I am an oncology nurse who has lived for more than half my lifetime with cancer. First it was Hodgkins' Disease, diagnosed when I was 25 years old. Twenty years later, after I became a nurse and a patient advocate, I demanded a lesion on my back be removed and biopsied. My doctor thought it was a strange form of psoriasis. The biopsy was malignant, had grown quite large while we argued over whether it was serious or not, and now needed a skin graft. It also needed topical chemotherapy. Five years after that, on my ex-husband's birthday, I found a lump in my breast that turned out to be malignant. I had triple negative breast cancer - not responsive to hormones or monoclonal antibodies. Three years later I find myself dying of metastatic disease.
One of the areas of my advocacy has always been communication between patients and their doctors. I work in a teaching hospital so I have the opportunity on (rare, but fabulous) occasions, to help new oncologists learn how to effectively communicate with those who are newly diagnosed and with those who are learning that the status of their disease has changed such that they have only a limited amount of time left. I am a trainer for the End of Life Nursing Education Curriculum and teach nurses how to help their patients and the family of their patient, deal with an injury or illness that will result in death. Most people who work with the dying know that they must balance this work with something that is fun, rewarding, and life-giving. For me, it was another subject that came out of my own cancer experience at the age of 25. I was newly wed and after treatment, I decided I wanted to have children. It became very important to me. It was only then that I found out I was probably infertile from my cancer treatment. I was horrified that my husband and I had not been counseled about this before I started treatment. The doctors made it seem as if there was nothing to be done about it now and I should just be glad that I was alive. I hated this attitude and started doing research to see if there was any way I could have a child. I went back to school, where all my papers had the repeating theme of fertility, life after cancer, and when informed consent was really not informed. The risk of infertility was listed as one of many possible side effects of my treatment but no attention was drawn to it and I received no teaching about any of the possible side effects of treatment. In fact, when my husband asked the doctor if there was an alternative to the treatment that was being proposed, he was told, "The alternative is she does this, or she dies." That was enough to send my hand searching for the pen to sign the consent.

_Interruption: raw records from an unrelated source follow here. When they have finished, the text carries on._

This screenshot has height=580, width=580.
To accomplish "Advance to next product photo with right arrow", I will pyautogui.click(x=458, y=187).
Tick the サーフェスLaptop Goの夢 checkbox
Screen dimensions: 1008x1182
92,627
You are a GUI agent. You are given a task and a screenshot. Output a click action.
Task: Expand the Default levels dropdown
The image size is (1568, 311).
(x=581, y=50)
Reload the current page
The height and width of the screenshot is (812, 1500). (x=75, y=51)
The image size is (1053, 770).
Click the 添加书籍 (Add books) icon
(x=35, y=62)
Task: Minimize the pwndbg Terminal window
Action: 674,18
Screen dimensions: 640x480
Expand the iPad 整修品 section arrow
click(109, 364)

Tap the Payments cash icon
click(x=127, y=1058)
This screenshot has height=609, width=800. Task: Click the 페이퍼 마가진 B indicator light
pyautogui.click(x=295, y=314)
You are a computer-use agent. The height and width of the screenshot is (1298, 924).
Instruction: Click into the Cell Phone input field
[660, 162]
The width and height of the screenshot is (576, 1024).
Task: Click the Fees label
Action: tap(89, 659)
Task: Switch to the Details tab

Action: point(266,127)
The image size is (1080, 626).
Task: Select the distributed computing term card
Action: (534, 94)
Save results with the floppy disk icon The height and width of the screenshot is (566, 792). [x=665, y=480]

For the past ten years or so, I have been teaching patients, in small groups and at retreats, about the sexual side effects of treatment and how the treatment can impact sexuality and intimacy in their lives. My teaching balances my life -- coping with death, creating life. I have been asking patients to complete a post-test with 2 questions which I had hoped to compile and present as a master's thesis in nursing. Since I will not finish graduate school, I would like to start a discussion here so that we can teach each other about doctor:patient communication when issues of life and death are involved.
The 2 questions were:
If you completely trusted your healthcare team, and were in an environment where you felt comfortable asking any type of question -- what would you ask your doctor (or healthcare team) about sexuality and intimacy after treatment for cancer?
If you completely trusted your healthcare team, and were in an environment where you felt comfortable asking any type of question -- what would you tell your doctor (or healthcare team) about how cancer has impacted sexuality and intimacy after you were diagnosed with cancer?
For those who are dealing with a recurrence that will result in death, I would like you to answer these two questions:
Please tell me about some situation where your doctor (or healthcare team) helped you deal with your recurrence and impending death.
AND
Please tell me about some situation where your doctor (or healthcarea team) caused you pain as you tried to deal with your recurrence and impending death.
Please respond to all of these questions if possible. Remember, the goal here is to learn from each other and to support each other, whenever possible. Be brutally honest, if you must. My goal is to make cancer care better for those who are diagnosed today, ,or tomorrow or the next day. I will keep trying to improve cancer care until I die. It's why I became an oncology nurse. In 2005 I received the Oncology Certified Nurse of the Year Award so I must be pretty good at it. I know that I love doing it and care passionately about the quality of cancer care in this country.